Fighting the judicial reform for Zionism - opinion

The battle against the judicial overhaul is not being waged only to safeguard democracy, it is also a fight to preserve Zionism itself.

 THE DEMONSTRATORS’ use of flags and their reference to the Declaration of Independence is spot on, the writer asserts.  (photo credit: YOSSI ALONI/FLASH90)
THE DEMONSTRATORS’ use of flags and their reference to the Declaration of Independence is spot on, the writer asserts.
(photo credit: YOSSI ALONI/FLASH90)

The public debate about the judicial overhaul focuses on six main points: The change in the method of selecting judges; the stipulation that a special majority of the panel would be required for the Supreme Court to strike down a law on the grounds that it contradicts a Basic Law (80%, in Levin’s version; unanimous, in Rothman’s version); the override clause; the abolition of the grounds of unreasonability; the entrenchment of the Basic Laws; and the politicization of the ministries’ legal advisers (for now, this last proposed change has been postponed to a later date).

There is one point, however, that is not receiving sufficient attention in the public debate but must be addressed vigorously: In both Levin’s and Rothman’s versions, judicial review could nullify a law only if it was found to be incompatible with an explicit provision of a Basic Law.

This is a critical matter, since the Basic Law: Human Dignity and Freedom, which is our substitute for a bill of rights, specifies only some of the rights customary in democracies and not all of them. This lacuna includes several extremely important rights, such as equality, freedom of expression, freedom of religion, freedom from religion and a decent minimum standard of living.

These rights do enjoy constitutional protection but only because the court has interpreted them as included in the right to human dignity promised by the Basic Law. The Levin-Rothman proposal would rob Israeli citizens of this constitutional protection by insisting on an explicit provision of a Basic Law as grounds for striking down a regular law. In this situation, the most important and fundamental democratic rights would no longer enjoy constitutional protection.

Freedom of expression is considered to be an overarching right in a democracy; without it one cannot even begin to speak about the principle on which this entire remake of the system is based: majority rule. For how can one determine what the majority wants if there is no protection of multiple opinions and fair competition among them?

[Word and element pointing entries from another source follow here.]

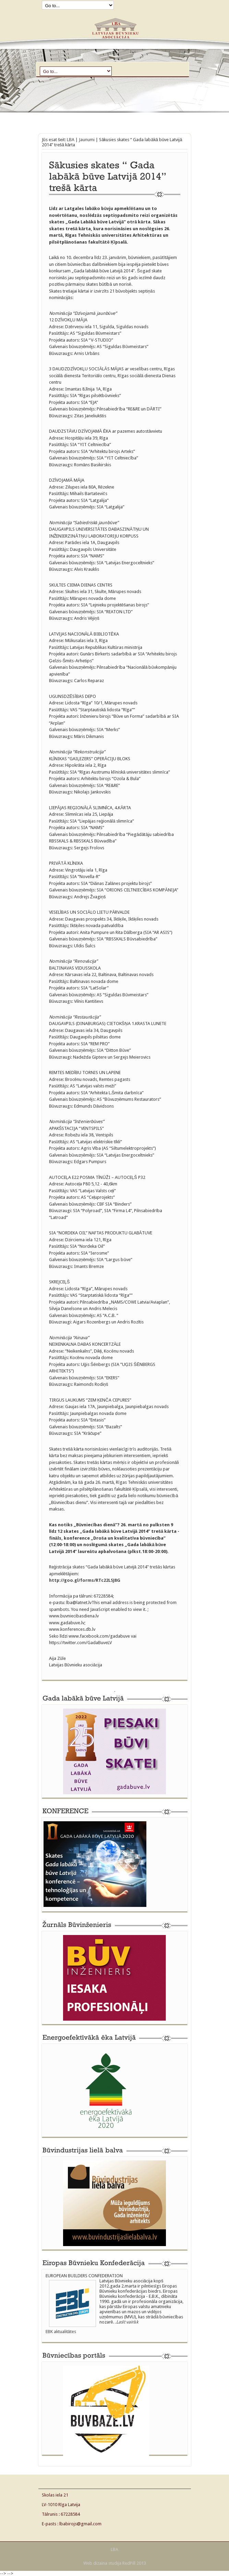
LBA (70, 139)
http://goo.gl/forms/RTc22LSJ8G (84, 1580)
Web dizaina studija (102, 2563)
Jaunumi (87, 139)
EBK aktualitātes (61, 2331)
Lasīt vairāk (127, 2322)
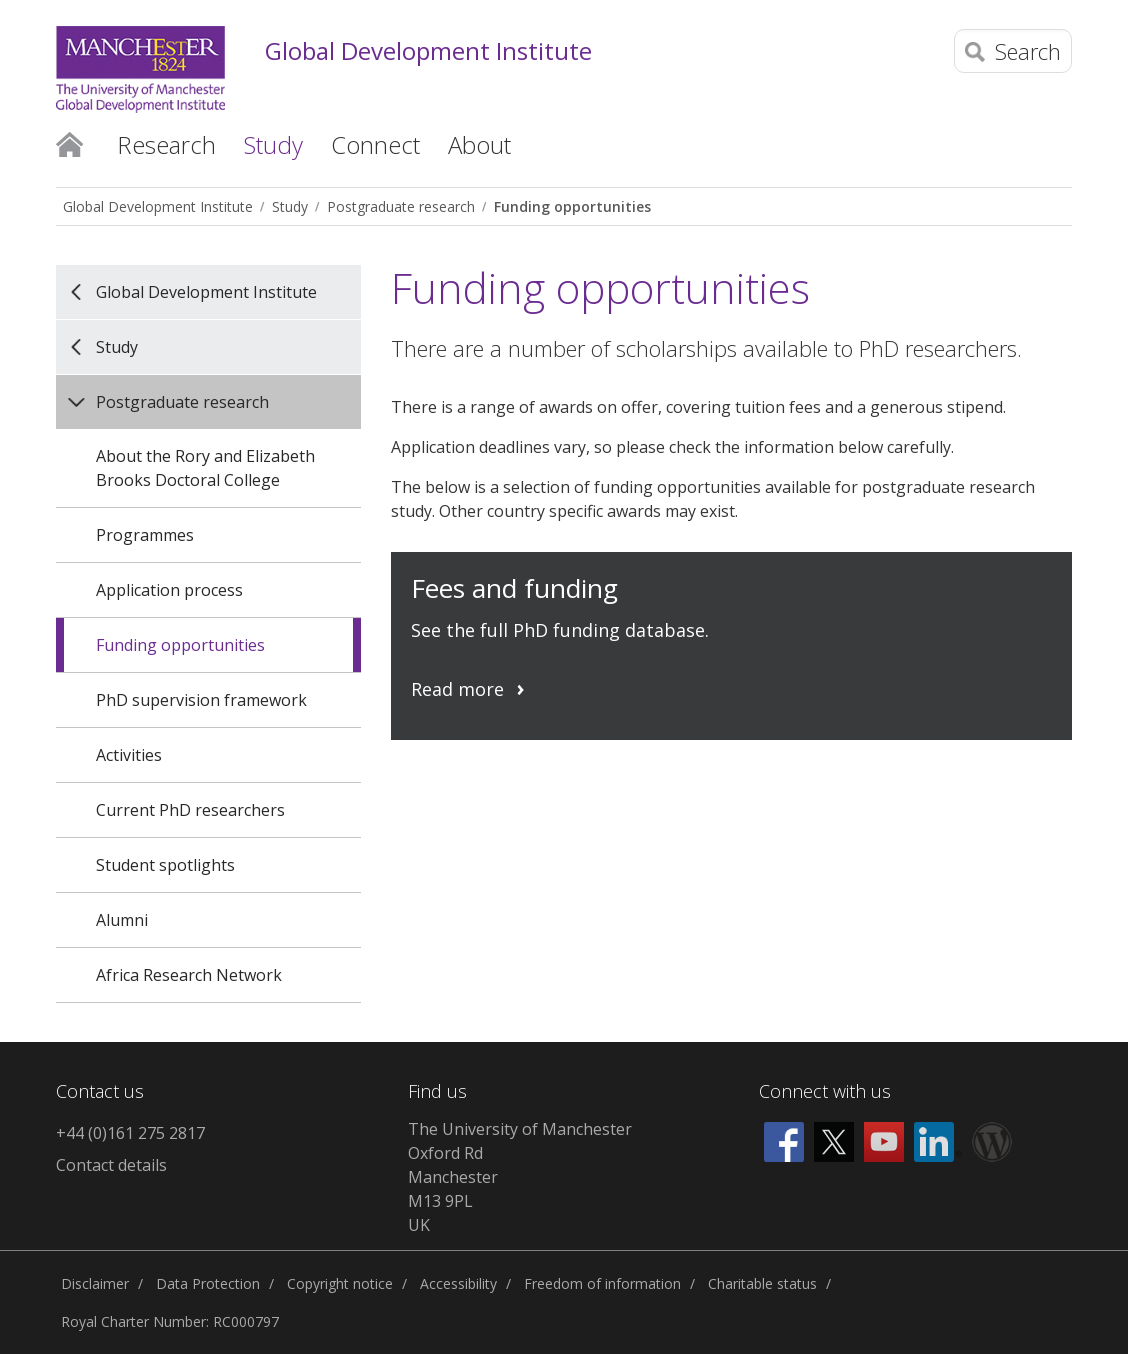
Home (69, 143)
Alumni (122, 920)
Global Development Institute (428, 51)
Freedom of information (602, 1283)
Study (290, 206)
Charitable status (762, 1283)
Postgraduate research (401, 206)
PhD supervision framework (201, 700)
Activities (129, 755)
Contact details (111, 1165)
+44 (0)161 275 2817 (130, 1133)
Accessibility (458, 1283)
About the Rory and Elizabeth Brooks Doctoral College (205, 468)
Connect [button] (375, 144)
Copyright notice (340, 1283)
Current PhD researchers (190, 810)
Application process (169, 590)
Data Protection (208, 1283)
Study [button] (273, 144)
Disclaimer (95, 1283)
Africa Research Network (189, 975)
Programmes (145, 535)
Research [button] (166, 144)
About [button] (479, 144)
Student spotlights (165, 865)
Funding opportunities (572, 206)
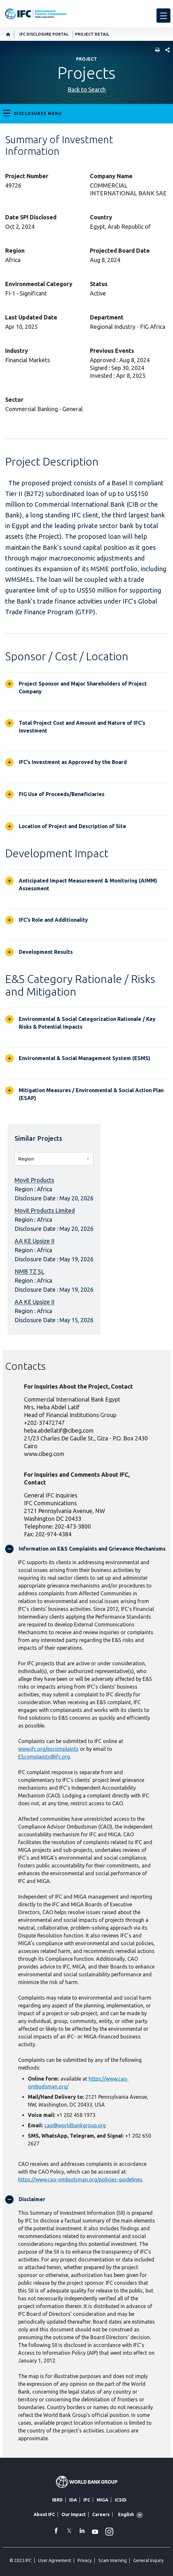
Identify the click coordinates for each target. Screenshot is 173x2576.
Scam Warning (112, 2560)
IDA (73, 2499)
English (126, 2514)
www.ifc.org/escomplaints (48, 1749)
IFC (86, 2499)
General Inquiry (148, 2560)
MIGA (102, 2499)
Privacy (85, 2560)
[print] (155, 50)
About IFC (44, 2514)
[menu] (163, 15)
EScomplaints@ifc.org (44, 1757)
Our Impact (73, 2514)
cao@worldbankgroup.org (75, 2125)
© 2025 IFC (21, 2560)
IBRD (57, 2499)
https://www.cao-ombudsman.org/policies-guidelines (80, 2179)
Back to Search (87, 89)
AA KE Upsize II (34, 1241)
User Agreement (54, 2560)
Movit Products (34, 1180)
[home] (8, 34)
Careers (101, 2514)
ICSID (120, 2499)
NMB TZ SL (29, 1271)
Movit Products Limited (45, 1210)
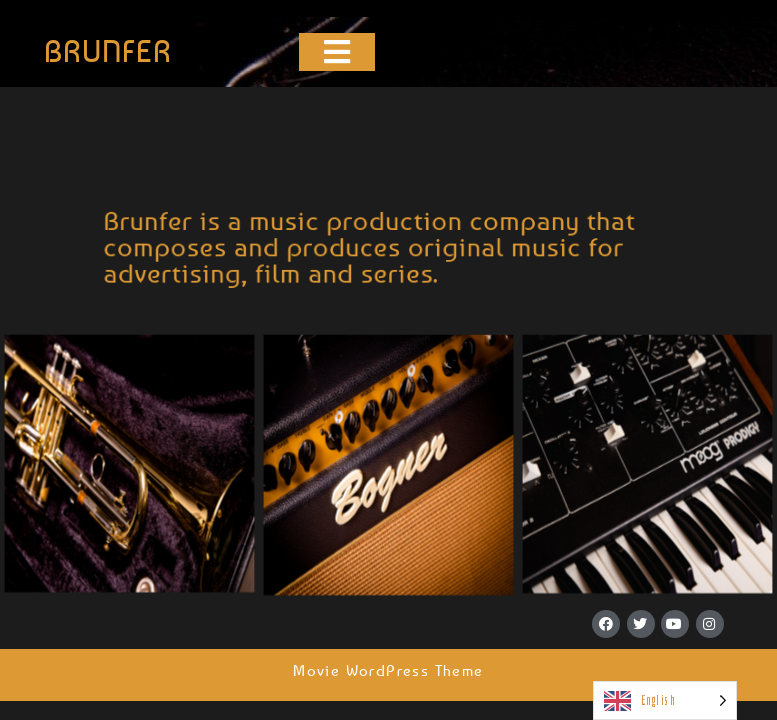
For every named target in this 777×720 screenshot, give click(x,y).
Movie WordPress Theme (388, 670)
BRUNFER (108, 51)
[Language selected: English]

 Buses attempt to drive through the street as protesters demonstrate against judicial reform in Tel Aviv, March 1, 2023. (credit: AVSHALOM SASSONI/MAARIV)
Buses attempt to drive through the street as protesters demonstrate against judicial reform in Tel Aviv, March 1, 2023. (credit: AVSHALOM SASSONI/MAARIV)

If people cannot persuade others, establish a nonprofit or political party, write freely in the media and investigate corruption, you cannot really claim that the majority has spoken, even when there are elections.

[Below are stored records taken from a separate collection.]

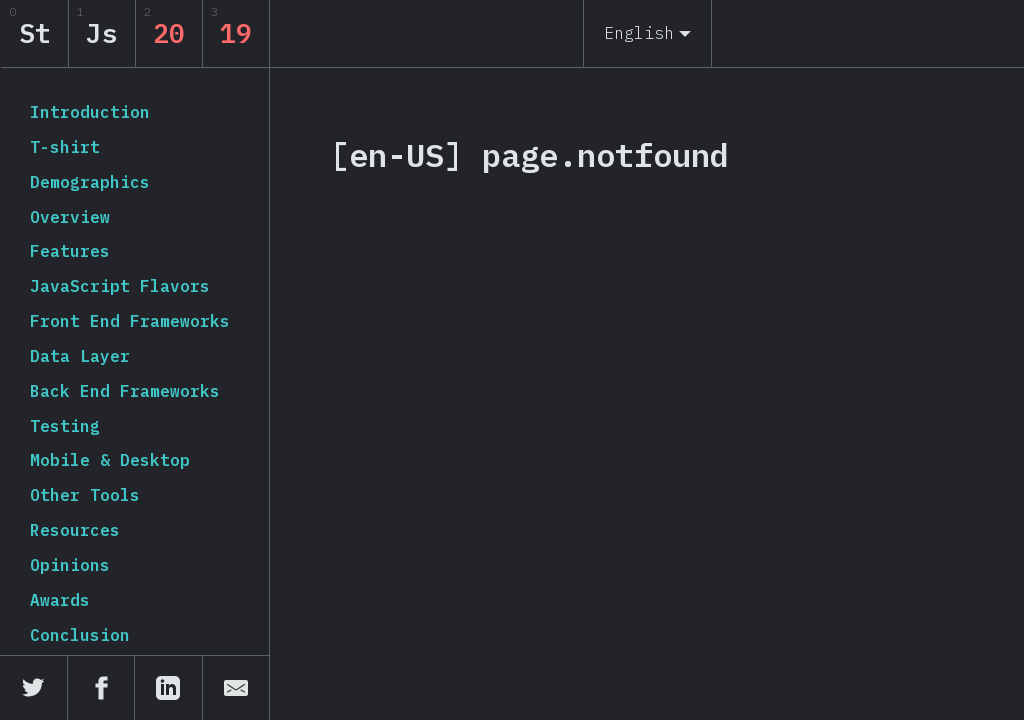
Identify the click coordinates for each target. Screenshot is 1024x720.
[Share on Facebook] (102, 688)
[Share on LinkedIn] (169, 688)
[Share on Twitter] (34, 688)
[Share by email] (237, 688)
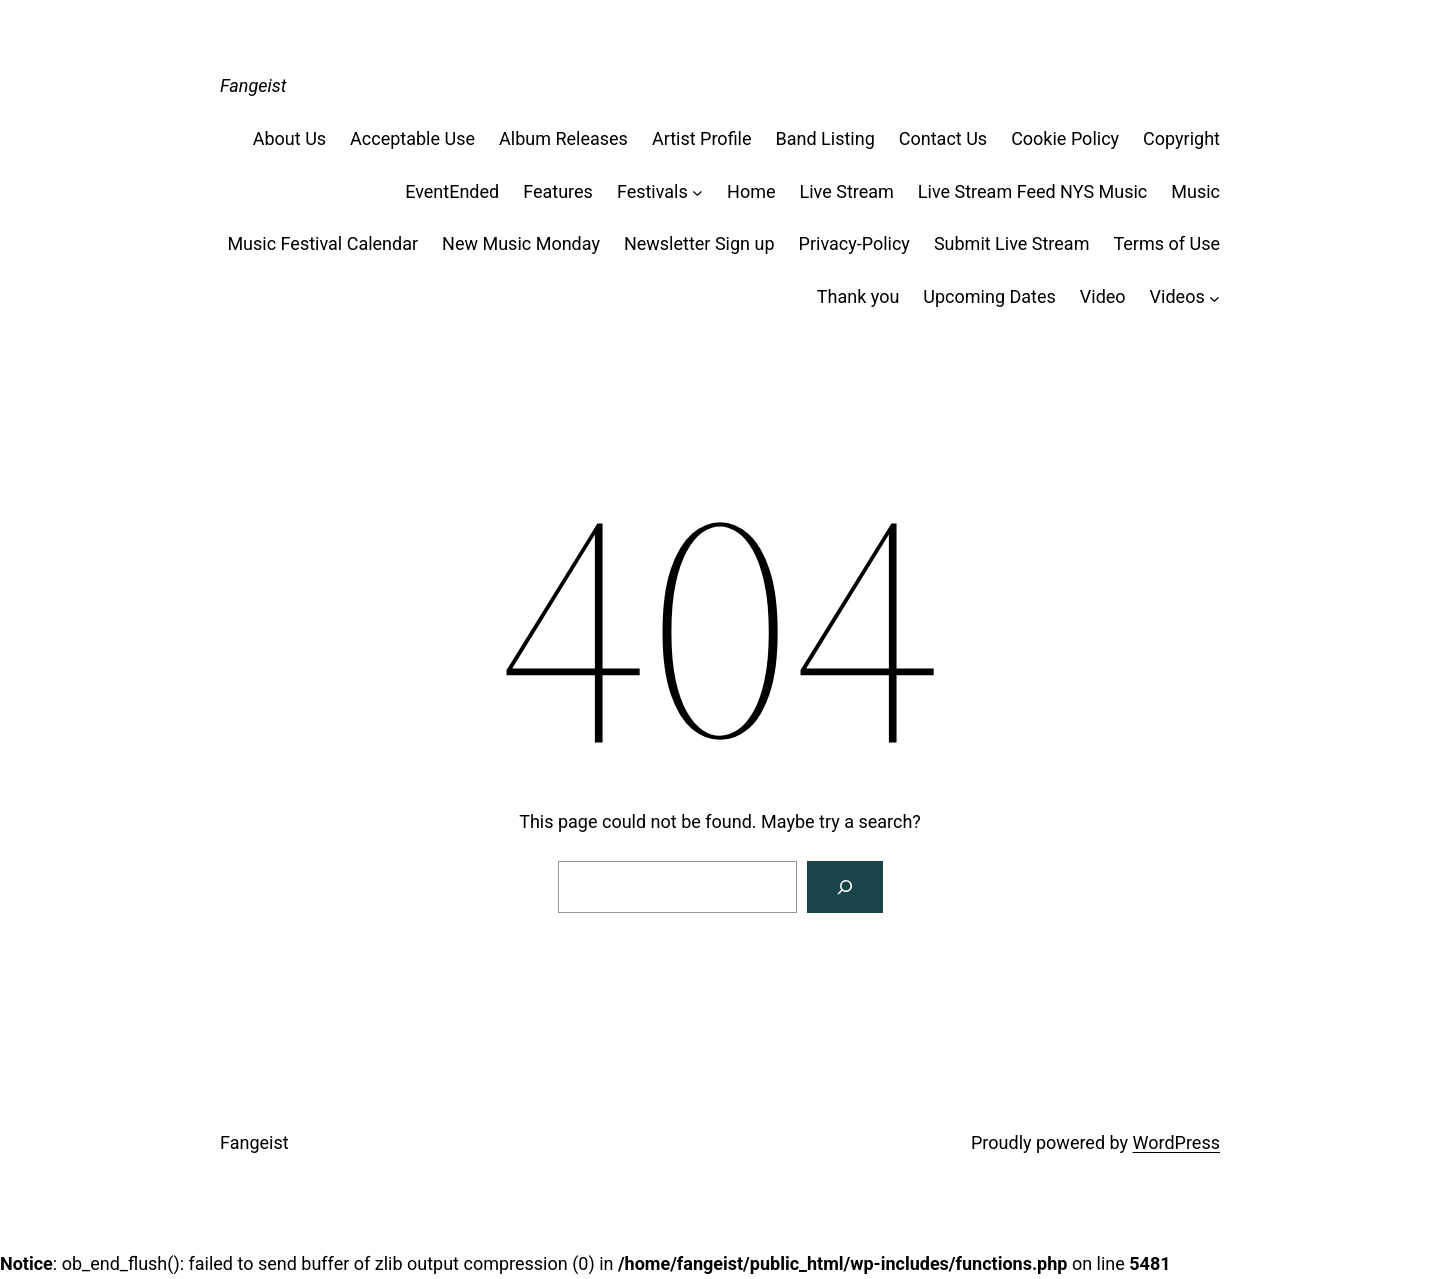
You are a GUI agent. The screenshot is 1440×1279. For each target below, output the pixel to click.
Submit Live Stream (1012, 243)
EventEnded (452, 191)
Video (1103, 296)
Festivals (652, 191)
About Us (289, 138)
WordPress (1176, 1142)
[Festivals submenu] (697, 192)
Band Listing (825, 138)
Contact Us (943, 138)
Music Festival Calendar (322, 243)
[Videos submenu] (1214, 297)
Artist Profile (702, 138)
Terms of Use (1166, 243)
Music (1195, 191)
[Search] (845, 887)
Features (558, 191)
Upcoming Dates (989, 296)
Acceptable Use (412, 138)
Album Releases (563, 138)
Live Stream (847, 191)
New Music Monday (521, 243)
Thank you (858, 296)
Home (751, 191)
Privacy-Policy (854, 243)
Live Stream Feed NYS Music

THE SAME applies to the right to equality, which is generally viewed as the very essence of democracy and the source of the principle of majority rule. Where does “one person one vote” come from, if all individuals are not equal?

For zionist realization

We must not forget that with regard to equality, Israel has been in an extremely delicate position even before these proposals were raised because it is a Jewish and democratic state. Then, several years ago, the Basic Law: Israel the Nation-State of the Jewish People was enacted.

Many ardent Zionists who were not against the law were nevertheless troubled by its omission of a clear statement that Israel guarantees equal rights to all its citizens. The repeated response of the law’s sponsors was that “the Nation-State Law is not the place to protect equality, which is already protected by the Basic Law: Human Dignity and Freedom.” Beyond the fact that this statement was inaccurate because this protection derives only from the court’s interpretation of human dignity, now the very same camp is proposing to nullify this interpretation and with it the constitutional protection of equality.

Throughout the world, the response to the Nation-State Law was to denounce Israel as an apartheid state. Jurists in Israel and abroad rightly defended the country on the grounds that even after the law’s enactment we still enjoy the constitutional protection of the Basic Law: Human Dignity and Freedom, as well as a strong and independent Supreme Court that would never permit discrimination on the basis of a citizen’s national identity.

How can we continue to make this claim? How can we continue to respond to the anti-Zionist argument that a Jewish state cannot be democratic, as well, if the equal rights of minorities guaranteed in the Declaration of Independence are no longer protected, even if only thanks to a judicial interpretation and a strong court?

It follows that the current battle against the judicial overhaul is not being waged only to safeguard democracy, it is also a fight to preserve Zionism itself. It is a fight to maintain the justification for Israel’s existence as viewed in the eyes of the world and in our own eyes as a state that is not only Jewish but also democratic. This is why the demonstrators’ use of flags and their reference to the Declaration of Independence is precisely on target: This is not a campaign on behalf of the values of a particular camp but rather a war waged on the very character of our country as a Jewish and democratic state – a struggle on behalf of Zionism itself.

The writer is a senior researcher at the Israel Democracy Institute.